_TEXTE DE LECTURE:_
########
Nous avons vu que la petite-bourgeoise était aussi bien bourgeoise du fait de la plus-value de consommation que prolétaire. Ces classes peuvent pourtant être définies comme antagoniques. Le fait d'être bourgeois implique de ne pas être prolétaire : le petit-bourgeois en tant qu'agent social pour soi se distingue des prolétaires, il s'en distancie, il a les moyens. Mais le petit-bourgeois, en tant qu'agent social en soi doit vendre sa force de travail, s'adonner au rite humiliant de la recherche d'emploi et, en cas de succès, au rite encore plus humiliant de la soumission à l'employeur.

Tout se passe comme si, pour un petit-bourgeois, l'ubiquité sociale fonctionnait comme une double négation. Le prolétaire qu'est le petit-bourgeois souligne ses côtés bourgeois comme agent pour soi. Comme agent en soi, c'est l'inverse, le bourgeois qu'est le petit-bourgeois subit l'identité matérielle de prolétaire. Or, le prolétaire, c'est la négation du bourgeois. La bourgeoisie du petit-bourgeois est donc subparadoxale. De manière symétrique, le bourgeois est la négation du prolétaire. Le prolétariat du petit-bourgeois est donc subparadoxal également.
########
_EXERCICE 1:_
Les affirmations suivantes concordent-elles avec le texte sur la petite bourgeoisie ? Pour chacune, répondez par oui ou non et citez les mots du texte qui tranchent.
(a) Comme agent social en soi, le petit-bourgeois doit vendre sa force de travail.
(b) Le prolétaire est présenté comme la négation du bourgeois.
(c) La soumission à l'employeur est jugée moins humiliante que la recherche d'emploi.
_EXERCICE 2:_ D'après le texte sur la petite bourgeoisie, comment l'ubiquité sociale fonctionne-t-elle pour un petit-bourgeois ?
_EXERCICE 3:_ Reprenez le texte sur la petite bourgeoisie à la suite de sa dernière phrase.
########
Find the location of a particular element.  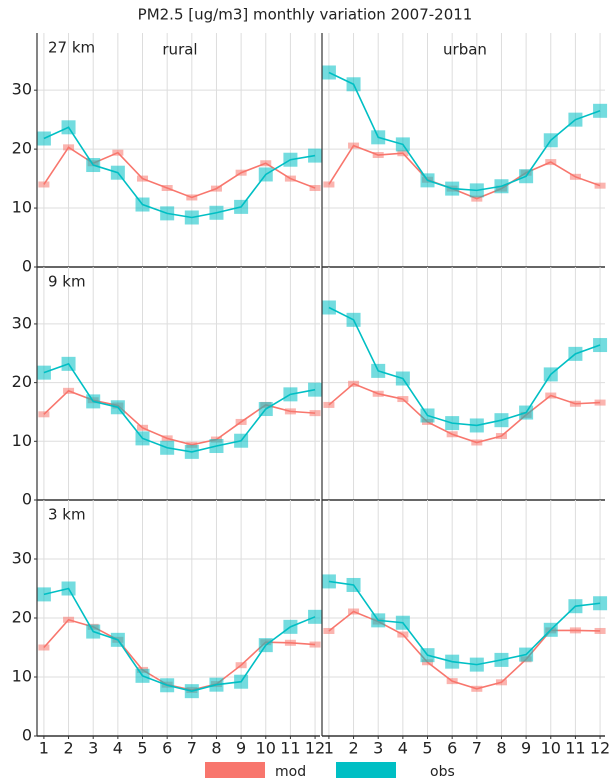

panel-label: 27 km is located at coordinates (72, 48).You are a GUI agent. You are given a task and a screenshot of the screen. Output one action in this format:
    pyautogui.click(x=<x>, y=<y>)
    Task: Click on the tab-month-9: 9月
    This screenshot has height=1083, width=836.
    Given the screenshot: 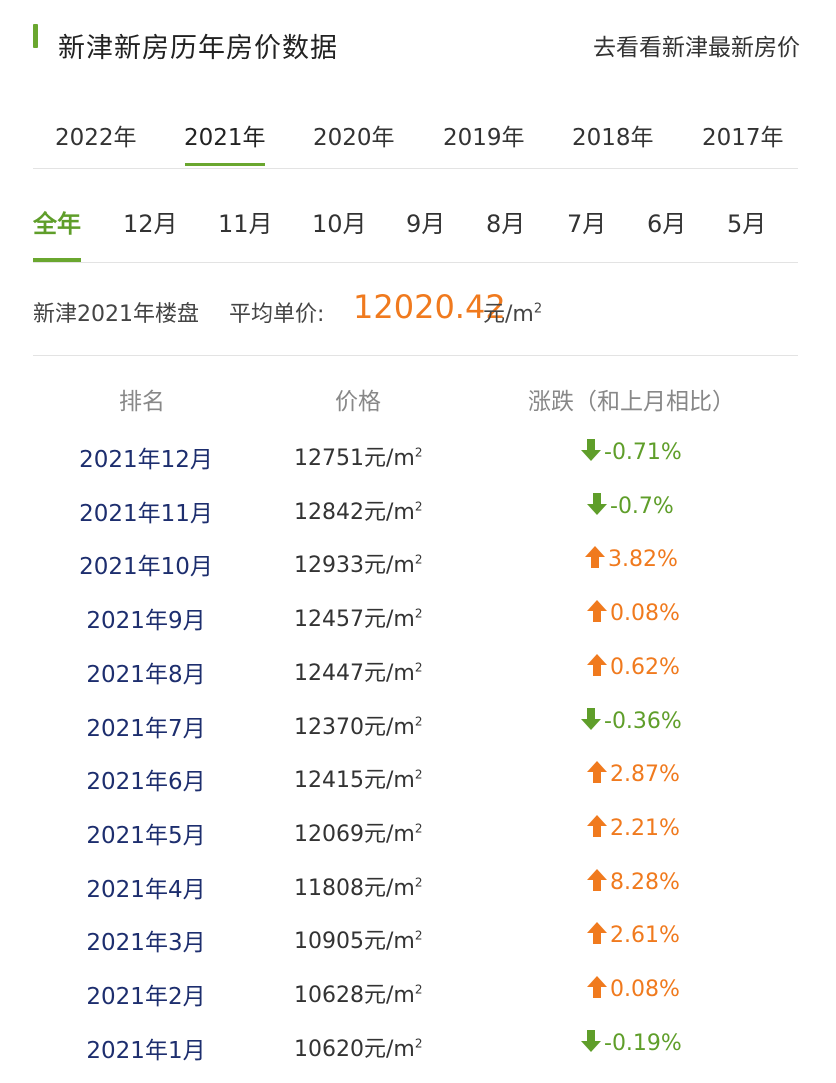 What is the action you would take?
    pyautogui.click(x=426, y=224)
    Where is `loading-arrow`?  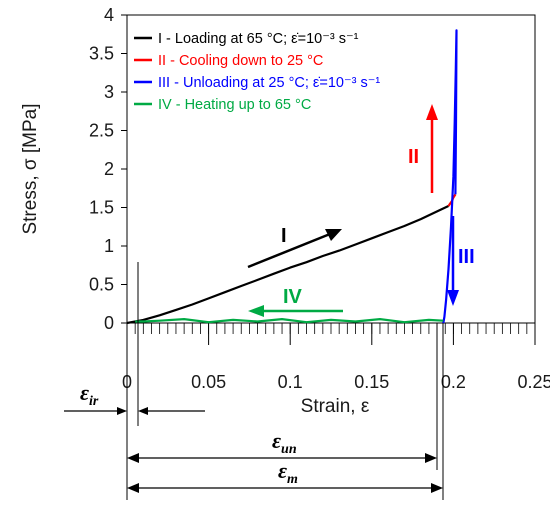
########
_RÉPONSE 1:_
(a) Oui : « le petit-bourgeois, en tant qu'agent social en soi doit vendre sa force de travail ».
(b) Oui : « le prolétaire, c'est la négation du bourgeois ».
(c) Non : « au rite encore plus humiliant de la soumission à l'employeur ».

_RÉPONSE 2:_ Comme une double négation.

_RÉPONSE 3:_
Cette combinaison de subparadoxes autour de l'ubiquité sociale explique le blocage politique de la petite-bourgeoise. Elle ne peut assumer quelque identité que ce soit et, quand les choses vont mal, quand la crise est là, elle doit incriminer quelque bouc émissaire, proposer des changements superficiels, des changements 1 qui ne changent rien pour demeurer dans son blocage. Ce blocage complique l'épanouissement du sujet social coincé, il le rend étranger à ses propres humeurs, à ses sensations. Ce blocage lui inspire des identités captieuses, des faux-selfs. La société petite-bourgeoise tend à s'universaliser aussi bien dans l'espace de représentation que dans le champ social. Elle paralyse de la société, la rend apathie et attentiste, frileuse et la timorée. Pour autant, les chaînes des petits-bourgeois ne les rendent pas meilleurs, ne les rendent pas libres et, çà et là, des interstices attestent la puissance de l'humanité que ce blocage met sous le boisseau ; çà et là se rencontrent des fuyards, des fragilités émergentes, des sensibilités. Elles vivent entre les marges, le mépris social et leur créativité, leur force de vie en butte au blocage de l'ubiquité sociale. L'émergence de l'être interstitiel est devenue un des enjeux politiques majeurs de notre temps.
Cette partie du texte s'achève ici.